> Your goal
Rewrite the lines starting with the line with "You are a GUI" and going on through the line with "pyautogui.click(x=<x>, y=<y>)", swapping "action" for "step" and keeping everything else the same. Give only those lines.

> Task data
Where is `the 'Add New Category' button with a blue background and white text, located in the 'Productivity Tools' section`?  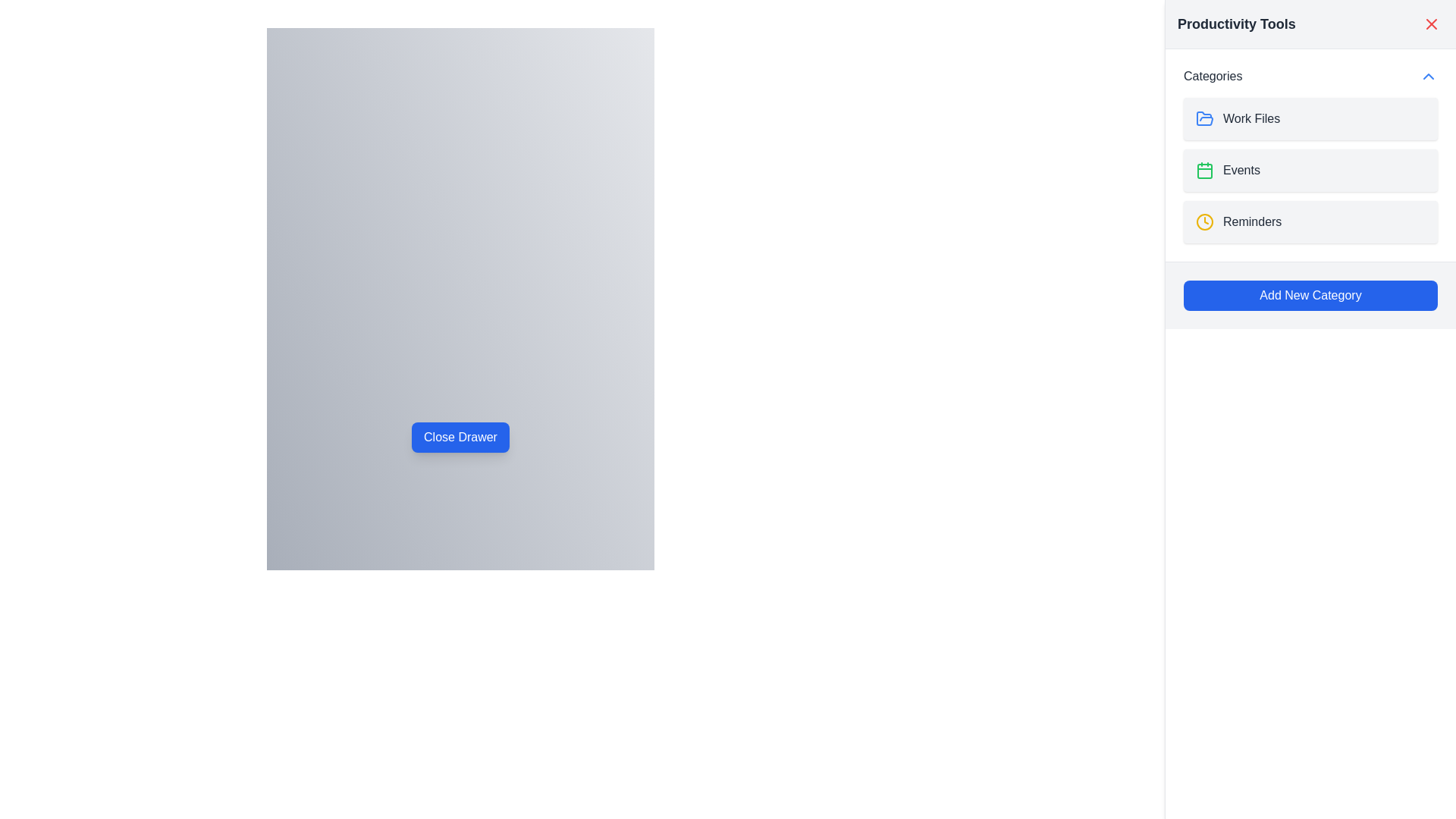 the 'Add New Category' button with a blue background and white text, located in the 'Productivity Tools' section is located at coordinates (1310, 295).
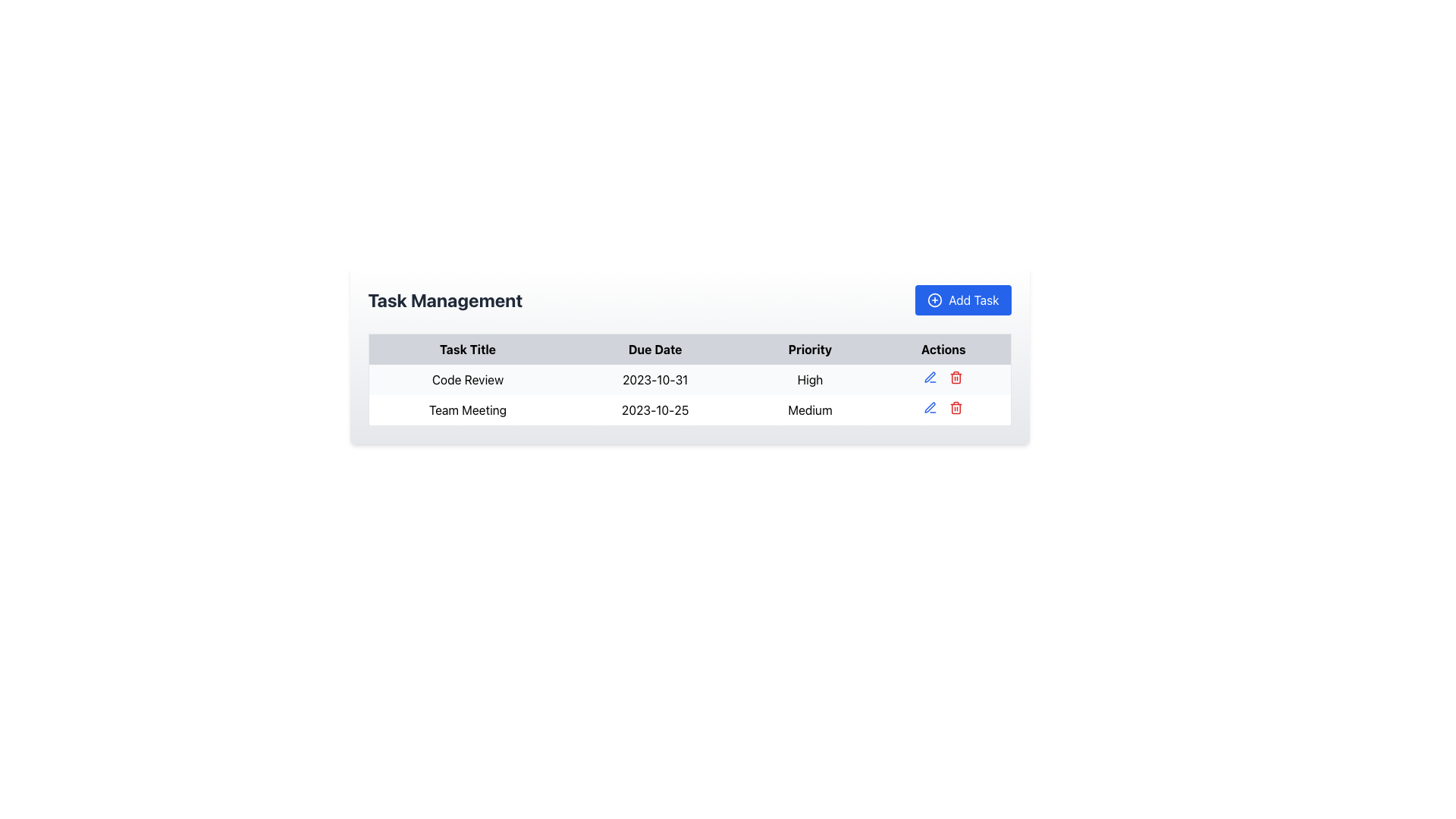 The height and width of the screenshot is (819, 1456). I want to click on the 'Medium' text label located in the 'Priority' column of the second row in the 'Task Management' table, which is centrally aligned and styled in a clean, black font, so click(809, 410).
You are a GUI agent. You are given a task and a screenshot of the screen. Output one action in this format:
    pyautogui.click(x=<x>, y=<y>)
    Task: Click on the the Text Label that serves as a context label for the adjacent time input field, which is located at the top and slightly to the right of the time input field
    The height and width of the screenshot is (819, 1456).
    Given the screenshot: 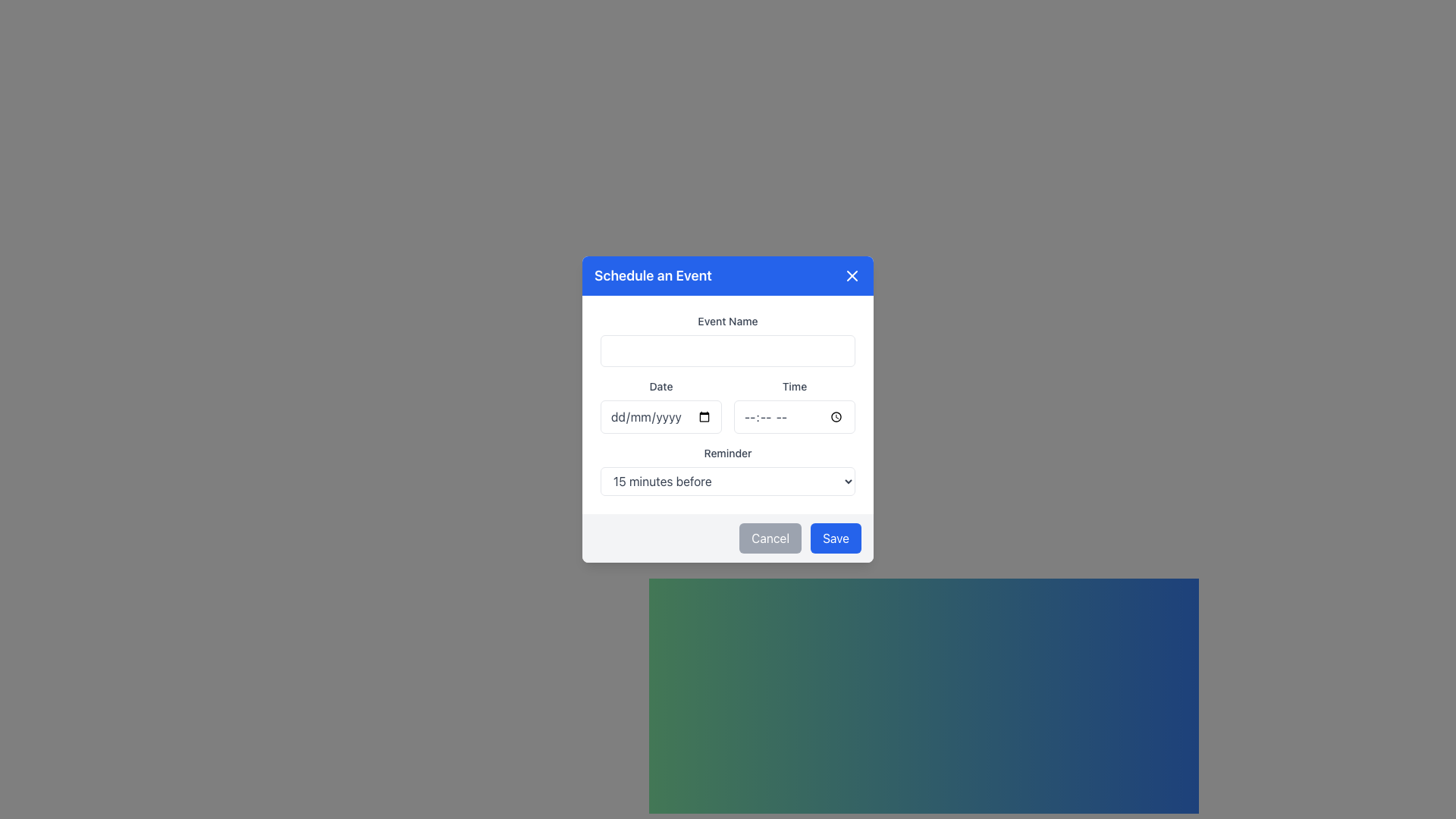 What is the action you would take?
    pyautogui.click(x=793, y=385)
    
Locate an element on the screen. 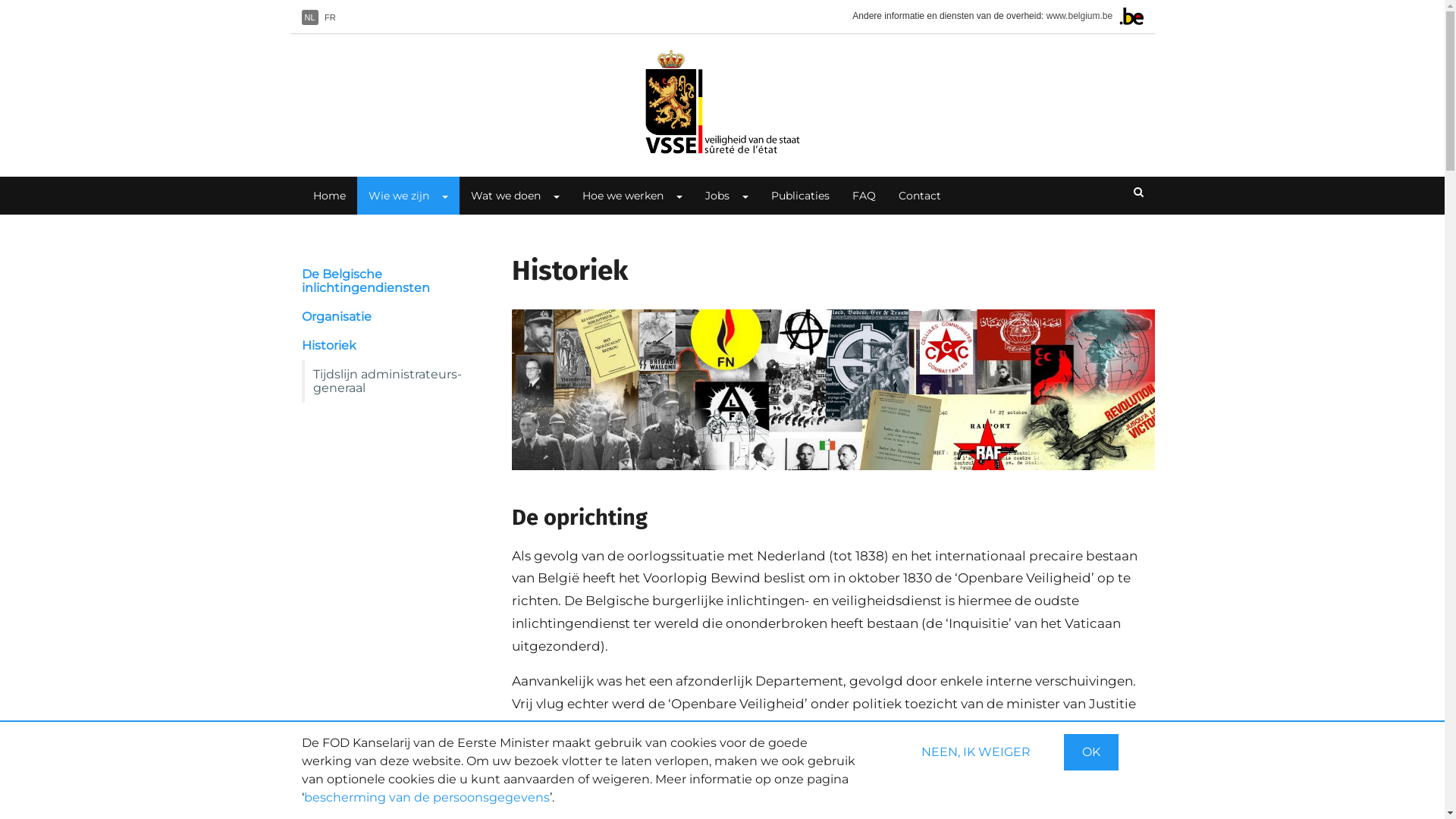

> Result of the exercise
You are a GUI agent. You are given a task and a screenshot of the screen. Output one step in this format:
    pyautogui.click(x=<x>, y=<y>)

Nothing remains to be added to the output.